━━━━━ RECORDS ━━━━━
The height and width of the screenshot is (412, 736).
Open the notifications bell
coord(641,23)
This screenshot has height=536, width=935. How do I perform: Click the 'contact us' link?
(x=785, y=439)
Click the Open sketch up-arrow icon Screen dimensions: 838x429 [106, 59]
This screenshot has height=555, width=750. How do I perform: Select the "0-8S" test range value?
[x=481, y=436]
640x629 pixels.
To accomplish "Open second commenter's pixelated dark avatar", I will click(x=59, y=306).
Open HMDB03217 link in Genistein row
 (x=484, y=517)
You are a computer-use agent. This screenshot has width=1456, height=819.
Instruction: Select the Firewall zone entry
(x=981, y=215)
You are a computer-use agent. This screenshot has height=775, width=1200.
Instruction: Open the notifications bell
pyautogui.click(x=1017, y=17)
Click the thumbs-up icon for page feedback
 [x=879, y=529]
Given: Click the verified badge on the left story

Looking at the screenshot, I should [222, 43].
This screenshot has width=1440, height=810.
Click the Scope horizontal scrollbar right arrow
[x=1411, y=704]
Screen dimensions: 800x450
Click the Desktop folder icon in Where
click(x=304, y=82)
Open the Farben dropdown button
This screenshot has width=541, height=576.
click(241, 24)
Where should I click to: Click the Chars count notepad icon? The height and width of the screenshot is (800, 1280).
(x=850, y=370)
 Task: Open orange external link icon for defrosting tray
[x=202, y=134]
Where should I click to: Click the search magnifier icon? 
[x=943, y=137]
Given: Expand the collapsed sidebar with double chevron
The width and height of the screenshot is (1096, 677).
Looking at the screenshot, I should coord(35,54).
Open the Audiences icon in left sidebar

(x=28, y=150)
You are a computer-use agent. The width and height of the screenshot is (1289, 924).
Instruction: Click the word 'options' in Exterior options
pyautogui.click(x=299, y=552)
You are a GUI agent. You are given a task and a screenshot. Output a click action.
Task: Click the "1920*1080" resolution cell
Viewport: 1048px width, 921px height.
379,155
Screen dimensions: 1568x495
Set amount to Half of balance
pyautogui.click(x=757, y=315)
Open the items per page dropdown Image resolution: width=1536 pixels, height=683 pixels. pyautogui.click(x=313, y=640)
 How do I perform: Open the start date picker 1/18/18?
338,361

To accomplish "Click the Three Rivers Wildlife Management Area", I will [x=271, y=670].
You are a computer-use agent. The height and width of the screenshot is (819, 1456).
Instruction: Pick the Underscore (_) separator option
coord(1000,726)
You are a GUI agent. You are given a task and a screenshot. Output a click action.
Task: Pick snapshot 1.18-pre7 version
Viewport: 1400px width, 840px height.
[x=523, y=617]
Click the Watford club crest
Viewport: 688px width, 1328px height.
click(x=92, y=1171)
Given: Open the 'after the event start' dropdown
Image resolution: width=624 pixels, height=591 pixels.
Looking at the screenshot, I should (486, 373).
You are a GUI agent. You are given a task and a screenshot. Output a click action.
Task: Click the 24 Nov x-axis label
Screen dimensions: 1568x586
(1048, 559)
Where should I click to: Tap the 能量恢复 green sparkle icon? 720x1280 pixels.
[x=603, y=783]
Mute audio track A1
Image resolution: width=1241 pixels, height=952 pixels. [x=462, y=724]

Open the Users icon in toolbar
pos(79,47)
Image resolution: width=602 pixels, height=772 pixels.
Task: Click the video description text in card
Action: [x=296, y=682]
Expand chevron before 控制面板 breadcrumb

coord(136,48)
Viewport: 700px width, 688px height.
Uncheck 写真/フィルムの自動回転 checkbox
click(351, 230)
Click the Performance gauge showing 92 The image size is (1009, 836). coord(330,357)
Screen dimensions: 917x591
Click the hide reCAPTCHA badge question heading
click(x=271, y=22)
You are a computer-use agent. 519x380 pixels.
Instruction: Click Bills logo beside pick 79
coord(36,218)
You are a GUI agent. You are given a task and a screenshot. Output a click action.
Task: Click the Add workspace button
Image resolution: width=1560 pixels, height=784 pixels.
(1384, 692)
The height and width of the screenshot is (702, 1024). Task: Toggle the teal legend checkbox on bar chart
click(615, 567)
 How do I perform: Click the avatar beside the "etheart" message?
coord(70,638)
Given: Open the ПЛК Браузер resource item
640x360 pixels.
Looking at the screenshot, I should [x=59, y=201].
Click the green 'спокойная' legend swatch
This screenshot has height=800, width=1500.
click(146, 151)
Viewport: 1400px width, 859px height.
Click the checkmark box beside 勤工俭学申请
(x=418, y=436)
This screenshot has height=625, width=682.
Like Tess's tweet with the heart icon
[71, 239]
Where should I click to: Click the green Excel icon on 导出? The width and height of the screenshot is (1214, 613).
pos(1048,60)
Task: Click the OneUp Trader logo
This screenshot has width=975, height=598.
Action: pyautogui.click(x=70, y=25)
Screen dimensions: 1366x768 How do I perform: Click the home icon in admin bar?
━━━━━
PROBLEM STATEMENT
Within the preceding material, tally each line that holds the word "accomplish". Write down only the total.

ANSWER BOX
2